Currently viewing the category: "dog acl tear"

So it has been almost a year since we last posted on buddy’s recovery! A lot has happened in a year and we knew we needed to update everyone on how he is doing. When we last posted a year ago he was showing improvement and back playing. We did have a little set back about 6 months ago when we went out of town and forgot the brace at home. We had taken Buddy with us to our lake house and meant to bring the brace to keep on him anytime he was walking or playing. We have been using the brace for when Buddy will be very active and until that point he had not been without it. So we hoped that he would not play too hard but we were wrong! He was running on the beach and in the water and was playing with another dog and all of a sudden he came back limping. I was so aggravated that we had forgotten the brace one time and then he had to hurt himself. So we got back home and right away back into the brace Buddy went. We started just like in the beginning with the stiff rods and kept him in it 24/7 with just a little short break every 2 days. We were amazed to see that even the second time around within a few days he was back to bearing weight again and walking better.
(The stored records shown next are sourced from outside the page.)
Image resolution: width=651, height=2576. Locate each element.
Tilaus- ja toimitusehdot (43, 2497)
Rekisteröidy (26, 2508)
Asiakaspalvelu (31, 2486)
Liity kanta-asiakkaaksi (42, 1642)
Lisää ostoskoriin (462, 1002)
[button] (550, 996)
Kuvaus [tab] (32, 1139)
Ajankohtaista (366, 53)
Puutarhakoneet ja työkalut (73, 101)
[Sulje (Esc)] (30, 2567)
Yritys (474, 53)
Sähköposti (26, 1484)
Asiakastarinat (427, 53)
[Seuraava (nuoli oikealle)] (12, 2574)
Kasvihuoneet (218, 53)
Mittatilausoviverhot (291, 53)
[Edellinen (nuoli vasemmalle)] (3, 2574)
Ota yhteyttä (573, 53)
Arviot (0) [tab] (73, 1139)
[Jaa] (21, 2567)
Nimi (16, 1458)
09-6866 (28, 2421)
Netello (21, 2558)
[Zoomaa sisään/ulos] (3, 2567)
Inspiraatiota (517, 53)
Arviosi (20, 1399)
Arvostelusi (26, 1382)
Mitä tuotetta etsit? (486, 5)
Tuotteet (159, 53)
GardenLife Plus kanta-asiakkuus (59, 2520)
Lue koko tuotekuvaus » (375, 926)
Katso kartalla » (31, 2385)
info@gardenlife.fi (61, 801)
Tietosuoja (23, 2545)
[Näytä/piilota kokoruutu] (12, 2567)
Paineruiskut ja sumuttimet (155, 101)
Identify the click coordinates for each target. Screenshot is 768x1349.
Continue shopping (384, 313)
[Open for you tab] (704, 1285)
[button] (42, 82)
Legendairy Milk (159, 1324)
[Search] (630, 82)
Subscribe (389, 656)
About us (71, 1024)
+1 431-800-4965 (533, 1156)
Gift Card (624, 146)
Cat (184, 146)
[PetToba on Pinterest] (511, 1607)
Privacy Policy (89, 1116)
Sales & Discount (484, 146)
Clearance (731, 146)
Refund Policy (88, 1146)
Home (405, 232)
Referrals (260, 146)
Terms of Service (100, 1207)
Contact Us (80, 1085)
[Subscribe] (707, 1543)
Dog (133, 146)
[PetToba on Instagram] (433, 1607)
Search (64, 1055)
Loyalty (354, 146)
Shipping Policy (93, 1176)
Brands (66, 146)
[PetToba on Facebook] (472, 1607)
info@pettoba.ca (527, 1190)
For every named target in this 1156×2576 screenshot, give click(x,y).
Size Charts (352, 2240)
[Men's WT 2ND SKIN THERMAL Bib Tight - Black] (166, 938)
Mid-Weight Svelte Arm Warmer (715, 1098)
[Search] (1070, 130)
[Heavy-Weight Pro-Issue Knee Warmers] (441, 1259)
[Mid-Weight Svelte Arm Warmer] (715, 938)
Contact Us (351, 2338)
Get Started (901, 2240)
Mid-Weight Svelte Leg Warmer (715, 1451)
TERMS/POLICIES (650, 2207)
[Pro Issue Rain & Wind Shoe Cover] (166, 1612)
We kept up with the protocol and were patient. The second time it did take longer for the same progress as the first time but we saw improvement. After, 10 weeks of being in the brace he was almost back to where we had him again. We decided this time to keep him in it a little longer, so we added two more weeks for a total of 12 weeks. It has now been about 3 months since then and he is doing great again. We keep the brace for anytime he will be active and never again do we forget it when we take him somewhere or on a trip! I was so surprised and relieved that the brace not only helped us not once but twice and we are not going to push our luck with a third time. We also know that it has been a year and we still have not had his other leg become injured, which happens in so many cases with this injury. I believe strongly that this brace played a big role in that and I am so thankful for it. So for now Buddy and the family are happy again and we hopefully will not have any new excitement to tell you about.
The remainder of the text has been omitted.